单机限流扩展性差,分布式场景用Redis + Lua脚本保证原子性。
方案:
Key格式:
ratelimit:{api}:{user_id}滑动窗口用Redis的ZSET,清理旧数据用zremrangebyscore
配合sentinel做高可用
缺陷:网络开销大,适合低频API
Q2:如何避免限流器成为性能瓶颈?
无锁设计:改用LongAdder + 时间轮(Netty的HashedWheelTimer)

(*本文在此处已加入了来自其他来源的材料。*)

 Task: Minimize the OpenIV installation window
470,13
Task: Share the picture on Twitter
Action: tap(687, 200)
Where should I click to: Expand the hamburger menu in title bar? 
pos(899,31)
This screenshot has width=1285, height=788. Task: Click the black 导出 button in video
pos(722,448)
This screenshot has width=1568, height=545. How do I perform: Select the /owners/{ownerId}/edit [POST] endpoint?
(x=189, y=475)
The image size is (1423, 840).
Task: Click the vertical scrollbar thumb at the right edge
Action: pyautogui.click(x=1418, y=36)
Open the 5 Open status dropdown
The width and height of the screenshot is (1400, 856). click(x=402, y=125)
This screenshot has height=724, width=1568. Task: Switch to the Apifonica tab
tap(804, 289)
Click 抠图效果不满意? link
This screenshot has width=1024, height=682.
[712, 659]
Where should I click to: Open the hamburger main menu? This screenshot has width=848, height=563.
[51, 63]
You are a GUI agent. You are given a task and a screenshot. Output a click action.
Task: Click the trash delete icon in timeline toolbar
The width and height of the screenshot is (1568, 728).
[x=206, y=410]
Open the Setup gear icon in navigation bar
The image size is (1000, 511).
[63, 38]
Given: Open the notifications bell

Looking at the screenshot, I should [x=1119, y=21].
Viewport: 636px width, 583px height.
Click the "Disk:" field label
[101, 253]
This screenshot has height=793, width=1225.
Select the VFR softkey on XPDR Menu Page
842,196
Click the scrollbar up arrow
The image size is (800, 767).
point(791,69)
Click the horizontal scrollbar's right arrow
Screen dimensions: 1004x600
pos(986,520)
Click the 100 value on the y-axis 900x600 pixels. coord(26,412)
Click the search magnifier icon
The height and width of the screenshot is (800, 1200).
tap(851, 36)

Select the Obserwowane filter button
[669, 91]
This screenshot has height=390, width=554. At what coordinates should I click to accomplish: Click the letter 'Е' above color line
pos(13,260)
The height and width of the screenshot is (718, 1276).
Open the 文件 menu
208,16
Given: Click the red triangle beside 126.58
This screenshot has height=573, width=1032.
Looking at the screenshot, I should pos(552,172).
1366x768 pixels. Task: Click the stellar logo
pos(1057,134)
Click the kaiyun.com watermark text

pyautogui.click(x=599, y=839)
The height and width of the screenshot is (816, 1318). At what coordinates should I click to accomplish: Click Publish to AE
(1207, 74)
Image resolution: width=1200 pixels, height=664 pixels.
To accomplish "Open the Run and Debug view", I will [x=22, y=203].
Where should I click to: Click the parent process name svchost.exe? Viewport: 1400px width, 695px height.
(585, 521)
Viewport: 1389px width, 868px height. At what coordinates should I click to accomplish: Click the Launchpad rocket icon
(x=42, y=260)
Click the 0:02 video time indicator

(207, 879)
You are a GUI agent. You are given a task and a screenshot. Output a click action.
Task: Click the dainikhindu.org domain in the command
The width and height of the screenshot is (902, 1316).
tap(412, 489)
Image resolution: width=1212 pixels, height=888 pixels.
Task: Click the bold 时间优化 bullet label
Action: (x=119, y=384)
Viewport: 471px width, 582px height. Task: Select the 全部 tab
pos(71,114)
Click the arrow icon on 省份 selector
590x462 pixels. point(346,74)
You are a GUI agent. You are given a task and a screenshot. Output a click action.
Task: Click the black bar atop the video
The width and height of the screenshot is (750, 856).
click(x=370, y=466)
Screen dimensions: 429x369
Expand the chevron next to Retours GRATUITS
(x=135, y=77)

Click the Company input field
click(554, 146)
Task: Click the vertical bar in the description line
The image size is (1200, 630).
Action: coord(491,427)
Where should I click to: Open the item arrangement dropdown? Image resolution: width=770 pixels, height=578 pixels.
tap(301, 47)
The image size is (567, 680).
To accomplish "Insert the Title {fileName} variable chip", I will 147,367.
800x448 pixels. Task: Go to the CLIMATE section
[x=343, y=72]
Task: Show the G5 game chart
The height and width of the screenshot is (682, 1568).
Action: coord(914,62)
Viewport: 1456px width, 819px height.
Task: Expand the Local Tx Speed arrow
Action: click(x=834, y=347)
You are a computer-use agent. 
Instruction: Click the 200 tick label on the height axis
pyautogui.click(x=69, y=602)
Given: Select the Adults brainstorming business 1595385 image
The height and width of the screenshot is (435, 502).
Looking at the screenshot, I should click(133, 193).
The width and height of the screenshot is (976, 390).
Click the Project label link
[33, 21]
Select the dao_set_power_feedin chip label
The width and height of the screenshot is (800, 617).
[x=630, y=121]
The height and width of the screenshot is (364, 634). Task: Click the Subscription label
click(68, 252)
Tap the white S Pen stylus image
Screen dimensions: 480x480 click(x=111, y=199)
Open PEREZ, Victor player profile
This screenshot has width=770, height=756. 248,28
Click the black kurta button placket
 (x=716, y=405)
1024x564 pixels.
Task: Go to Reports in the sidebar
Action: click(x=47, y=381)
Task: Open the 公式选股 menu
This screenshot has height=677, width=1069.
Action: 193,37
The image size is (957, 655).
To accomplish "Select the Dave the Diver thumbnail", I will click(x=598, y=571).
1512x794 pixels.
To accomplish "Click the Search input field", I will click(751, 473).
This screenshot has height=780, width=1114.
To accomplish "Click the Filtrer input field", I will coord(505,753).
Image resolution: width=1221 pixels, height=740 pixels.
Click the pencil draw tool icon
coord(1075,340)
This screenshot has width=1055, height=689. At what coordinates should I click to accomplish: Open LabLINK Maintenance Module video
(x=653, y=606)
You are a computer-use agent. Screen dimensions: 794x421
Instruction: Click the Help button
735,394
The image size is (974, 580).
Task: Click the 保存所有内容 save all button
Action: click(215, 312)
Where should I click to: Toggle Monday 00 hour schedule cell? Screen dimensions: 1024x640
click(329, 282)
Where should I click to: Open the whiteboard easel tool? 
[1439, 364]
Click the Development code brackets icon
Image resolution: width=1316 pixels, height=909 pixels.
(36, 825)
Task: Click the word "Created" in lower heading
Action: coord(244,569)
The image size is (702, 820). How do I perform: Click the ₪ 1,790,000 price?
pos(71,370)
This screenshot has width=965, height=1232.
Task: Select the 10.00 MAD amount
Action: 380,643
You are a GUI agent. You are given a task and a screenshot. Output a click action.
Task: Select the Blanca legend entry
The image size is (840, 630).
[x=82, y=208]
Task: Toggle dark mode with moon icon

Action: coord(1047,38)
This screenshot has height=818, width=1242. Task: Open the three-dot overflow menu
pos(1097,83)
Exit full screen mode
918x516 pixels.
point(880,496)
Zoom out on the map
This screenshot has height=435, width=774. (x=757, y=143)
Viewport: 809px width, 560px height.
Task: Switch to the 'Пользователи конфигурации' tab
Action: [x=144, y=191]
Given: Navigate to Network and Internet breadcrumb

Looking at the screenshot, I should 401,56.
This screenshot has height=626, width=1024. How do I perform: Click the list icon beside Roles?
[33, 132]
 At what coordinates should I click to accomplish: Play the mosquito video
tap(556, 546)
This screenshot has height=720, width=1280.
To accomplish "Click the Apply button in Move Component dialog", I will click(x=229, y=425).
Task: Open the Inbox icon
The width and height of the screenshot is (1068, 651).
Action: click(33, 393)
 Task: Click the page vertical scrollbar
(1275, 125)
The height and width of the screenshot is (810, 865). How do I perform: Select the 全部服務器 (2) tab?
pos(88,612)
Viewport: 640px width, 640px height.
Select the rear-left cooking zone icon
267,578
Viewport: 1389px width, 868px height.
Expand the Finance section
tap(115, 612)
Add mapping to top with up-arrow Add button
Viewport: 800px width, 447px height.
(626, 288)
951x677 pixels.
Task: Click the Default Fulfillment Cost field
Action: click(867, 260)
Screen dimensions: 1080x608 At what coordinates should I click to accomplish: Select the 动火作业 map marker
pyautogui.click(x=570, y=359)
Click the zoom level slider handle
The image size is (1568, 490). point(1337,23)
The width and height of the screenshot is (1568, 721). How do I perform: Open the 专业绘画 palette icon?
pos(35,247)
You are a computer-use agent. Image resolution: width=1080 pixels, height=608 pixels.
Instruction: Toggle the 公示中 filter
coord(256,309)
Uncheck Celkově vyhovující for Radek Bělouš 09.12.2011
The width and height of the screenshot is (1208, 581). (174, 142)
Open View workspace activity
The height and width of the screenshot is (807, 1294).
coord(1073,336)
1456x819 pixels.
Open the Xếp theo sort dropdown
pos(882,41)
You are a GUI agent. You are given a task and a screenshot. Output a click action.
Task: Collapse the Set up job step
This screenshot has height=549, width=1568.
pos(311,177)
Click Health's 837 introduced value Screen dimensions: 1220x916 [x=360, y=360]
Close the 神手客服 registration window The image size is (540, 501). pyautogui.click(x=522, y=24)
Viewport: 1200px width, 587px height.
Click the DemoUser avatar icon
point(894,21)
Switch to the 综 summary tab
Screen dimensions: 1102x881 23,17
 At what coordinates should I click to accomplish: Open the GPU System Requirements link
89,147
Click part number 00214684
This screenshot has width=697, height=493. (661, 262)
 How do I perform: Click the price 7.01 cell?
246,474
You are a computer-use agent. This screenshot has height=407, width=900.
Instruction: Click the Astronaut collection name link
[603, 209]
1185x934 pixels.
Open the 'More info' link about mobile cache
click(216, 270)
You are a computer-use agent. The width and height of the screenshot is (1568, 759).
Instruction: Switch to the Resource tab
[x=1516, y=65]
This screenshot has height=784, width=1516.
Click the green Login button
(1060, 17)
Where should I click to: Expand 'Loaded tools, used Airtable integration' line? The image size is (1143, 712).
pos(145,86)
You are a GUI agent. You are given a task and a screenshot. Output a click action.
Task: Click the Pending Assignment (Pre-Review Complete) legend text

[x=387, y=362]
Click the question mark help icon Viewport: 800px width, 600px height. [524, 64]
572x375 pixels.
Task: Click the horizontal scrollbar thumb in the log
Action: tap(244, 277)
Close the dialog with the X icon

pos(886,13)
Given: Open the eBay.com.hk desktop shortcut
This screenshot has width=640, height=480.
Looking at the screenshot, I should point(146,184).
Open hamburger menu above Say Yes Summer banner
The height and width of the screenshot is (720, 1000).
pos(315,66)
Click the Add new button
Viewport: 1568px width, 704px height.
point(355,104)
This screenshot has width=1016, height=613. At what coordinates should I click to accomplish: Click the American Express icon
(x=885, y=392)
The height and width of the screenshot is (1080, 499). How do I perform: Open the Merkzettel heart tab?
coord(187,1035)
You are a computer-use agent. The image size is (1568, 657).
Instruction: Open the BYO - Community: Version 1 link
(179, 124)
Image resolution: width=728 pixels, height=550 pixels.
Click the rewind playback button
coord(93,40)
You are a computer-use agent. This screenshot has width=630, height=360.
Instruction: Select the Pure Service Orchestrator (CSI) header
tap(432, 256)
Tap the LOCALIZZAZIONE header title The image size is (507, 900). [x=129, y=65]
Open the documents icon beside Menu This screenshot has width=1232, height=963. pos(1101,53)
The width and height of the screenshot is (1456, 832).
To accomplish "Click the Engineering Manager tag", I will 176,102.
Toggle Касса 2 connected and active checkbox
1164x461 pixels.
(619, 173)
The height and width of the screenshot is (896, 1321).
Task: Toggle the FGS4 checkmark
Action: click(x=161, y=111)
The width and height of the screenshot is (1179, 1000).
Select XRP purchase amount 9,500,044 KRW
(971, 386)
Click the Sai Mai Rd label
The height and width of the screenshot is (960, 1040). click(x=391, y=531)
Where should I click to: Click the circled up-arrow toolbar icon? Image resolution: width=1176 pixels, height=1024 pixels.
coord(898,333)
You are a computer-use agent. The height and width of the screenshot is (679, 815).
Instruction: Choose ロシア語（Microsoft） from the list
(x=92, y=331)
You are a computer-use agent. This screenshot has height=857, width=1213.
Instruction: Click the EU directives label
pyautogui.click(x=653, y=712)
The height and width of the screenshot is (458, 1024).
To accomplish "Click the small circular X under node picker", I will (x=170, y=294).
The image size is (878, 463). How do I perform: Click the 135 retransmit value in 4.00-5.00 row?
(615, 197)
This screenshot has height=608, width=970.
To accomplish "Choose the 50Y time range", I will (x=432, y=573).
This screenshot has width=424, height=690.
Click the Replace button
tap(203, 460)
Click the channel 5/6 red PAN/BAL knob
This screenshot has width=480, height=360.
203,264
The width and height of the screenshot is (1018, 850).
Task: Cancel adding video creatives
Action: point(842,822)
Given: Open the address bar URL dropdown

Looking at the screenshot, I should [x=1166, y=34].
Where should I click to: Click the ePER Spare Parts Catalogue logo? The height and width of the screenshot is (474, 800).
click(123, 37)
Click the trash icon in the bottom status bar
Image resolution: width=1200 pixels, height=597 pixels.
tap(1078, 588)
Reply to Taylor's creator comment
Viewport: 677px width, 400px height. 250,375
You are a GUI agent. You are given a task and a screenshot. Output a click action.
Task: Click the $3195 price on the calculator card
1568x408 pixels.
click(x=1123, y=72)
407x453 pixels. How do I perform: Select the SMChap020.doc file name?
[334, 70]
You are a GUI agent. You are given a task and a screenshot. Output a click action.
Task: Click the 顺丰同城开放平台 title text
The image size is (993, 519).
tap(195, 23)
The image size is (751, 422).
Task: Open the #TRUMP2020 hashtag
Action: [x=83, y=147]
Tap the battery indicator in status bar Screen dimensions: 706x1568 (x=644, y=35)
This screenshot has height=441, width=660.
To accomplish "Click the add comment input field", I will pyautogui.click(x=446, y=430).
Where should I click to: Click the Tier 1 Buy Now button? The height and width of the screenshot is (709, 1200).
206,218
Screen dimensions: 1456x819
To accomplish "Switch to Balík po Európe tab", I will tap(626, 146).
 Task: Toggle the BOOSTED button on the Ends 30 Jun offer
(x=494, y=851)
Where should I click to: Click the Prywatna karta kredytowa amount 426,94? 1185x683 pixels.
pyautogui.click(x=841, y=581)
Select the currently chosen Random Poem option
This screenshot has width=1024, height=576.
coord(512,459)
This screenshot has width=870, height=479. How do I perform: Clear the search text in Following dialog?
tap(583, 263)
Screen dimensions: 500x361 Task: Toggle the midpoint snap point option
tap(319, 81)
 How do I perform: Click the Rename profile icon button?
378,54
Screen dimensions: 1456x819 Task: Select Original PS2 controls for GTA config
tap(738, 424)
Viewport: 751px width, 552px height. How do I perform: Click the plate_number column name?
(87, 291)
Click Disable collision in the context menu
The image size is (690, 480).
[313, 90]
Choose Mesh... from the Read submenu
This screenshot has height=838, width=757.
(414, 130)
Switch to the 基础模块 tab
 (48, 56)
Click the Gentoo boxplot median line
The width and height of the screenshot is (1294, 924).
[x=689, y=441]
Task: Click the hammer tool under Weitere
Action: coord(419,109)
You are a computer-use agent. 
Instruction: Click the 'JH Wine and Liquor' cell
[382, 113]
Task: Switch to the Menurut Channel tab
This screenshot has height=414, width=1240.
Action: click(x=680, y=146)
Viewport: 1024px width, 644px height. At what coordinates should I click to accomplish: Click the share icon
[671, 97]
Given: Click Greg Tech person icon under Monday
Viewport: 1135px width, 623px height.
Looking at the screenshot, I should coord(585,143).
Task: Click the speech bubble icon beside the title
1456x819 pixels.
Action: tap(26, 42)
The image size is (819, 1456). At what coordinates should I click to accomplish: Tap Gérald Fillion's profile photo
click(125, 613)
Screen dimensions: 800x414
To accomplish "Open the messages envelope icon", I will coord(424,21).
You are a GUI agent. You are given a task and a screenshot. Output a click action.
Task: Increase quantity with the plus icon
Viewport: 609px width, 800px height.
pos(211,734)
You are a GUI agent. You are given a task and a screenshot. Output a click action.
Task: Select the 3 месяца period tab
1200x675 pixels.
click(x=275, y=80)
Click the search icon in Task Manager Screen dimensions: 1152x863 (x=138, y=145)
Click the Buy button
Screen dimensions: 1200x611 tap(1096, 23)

本地缓存 + 异步同步:如果是分布式场景,使用每个节点本地限流+定期配额同步(如100ms向Redis领取配额)
预热与放量:支持初始令牌数配置,避免冷启动瞬间打满
Q3:如果我要测试限流器在高并发下的内存泄漏,怎么做?
写一个持续运行7天的压测脚本,每10分钟调用一次
Runtime.getRuntime().totalMemory(),并输出Heap dump差异。
同时监控GC日志,确认Deque和ConcurrentHashMap没有无限增长。
对于非活跃key,加入LRU淘汰机制(用Guava Cache包装),避免内存无限增长。
六、最终交付清单
| 维度 | 实现要点 |
|---|---|
| 接口 | boolean allowRequest(String key) |
| 算法 | 滑动窗口(精确)/ 令牌桶(平滑突发) |
| 并发 | ReentrantReadWriteLock / CAS 无锁 |
| 内存 | 自动清理过期key + LRU淘汰 |
| 可观测 | 暴露metrics(QPS、拒绝数、令牌数) |
| 可测试 | 单元测试、并发测试、性能基准、Chaos Monkey |
| 可配置 | 阈值、窗口大小、算法类型(策略模式) |
“限流器虽然看似简单,但它是微服务的第一道防线。不仅要保证它逻辑正确,还要确保它在双十一那样的突发流量下依然稳定,同时为业务方提供足够细粒度的监控数据用于动态调整阈值。”